# Components:
→ Seafood
01 - 1 lb large shrimp, peeled and deveined
→ Vegetables
02 - 1 red bell pepper, sliced
03 - 1 zucchini, sliced
04 - 1 carrot, julienned
05 - 1 cup snap peas, trimmed
06 - 1 medium onion, finely chopped
07 - 2 cloves garlic, minced
08 - 1 tbsp fresh ginger, grated
→ Sauce & Spices
09 - 1 can (13.5 oz) full-fat coconut milk
10 - 2 tbsp red curry paste
11 - 1 tbsp fish sauce
12 - 1 tsp ground turmeric
13 - 1 tsp ground coriander
14 - ½ tsp chili flakes (optional)
15 - Salt to taste
16 - Black pepper to taste
17 - 2 tbsp vegetable oil
→ Garnish
18 - Fresh cilantro, chopped
19 - Lime wedges
# Directions:
01 - Heat vegetable oil in a large skillet or wok over medium heat. Add chopped onion, minced garlic, and grated ginger. Sauté for 2-3 minutes until fragrant and translucent.

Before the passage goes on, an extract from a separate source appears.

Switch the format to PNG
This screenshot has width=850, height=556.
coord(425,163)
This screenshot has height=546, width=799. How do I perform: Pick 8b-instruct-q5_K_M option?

02 - Stir in red curry paste, ground turmeric, ground coriander, and chili flakes (if using). Cook for 1 minute, stirring constantly, to release their aromas.
03 - Add sliced bell pepper, zucchini, julienned carrot, and trimmed snap peas to the skillet. Sauté for 3-4 minutes until the vegetables begin to soften.
04 - Pour in the coconut milk and fish sauce. Stir to combine, bring to a gentle simmer, and cook for 5 minutes.
05 - Add the peeled and deveined shrimp to the skillet. Cook for 4-5 minutes, stirring occasionally, until the shrimp turn pink and are just cooked through. Season with salt and black pepper to taste.
06 - Remove from heat. Garnish with fresh chopped cilantro and serve immediately with lime wedges.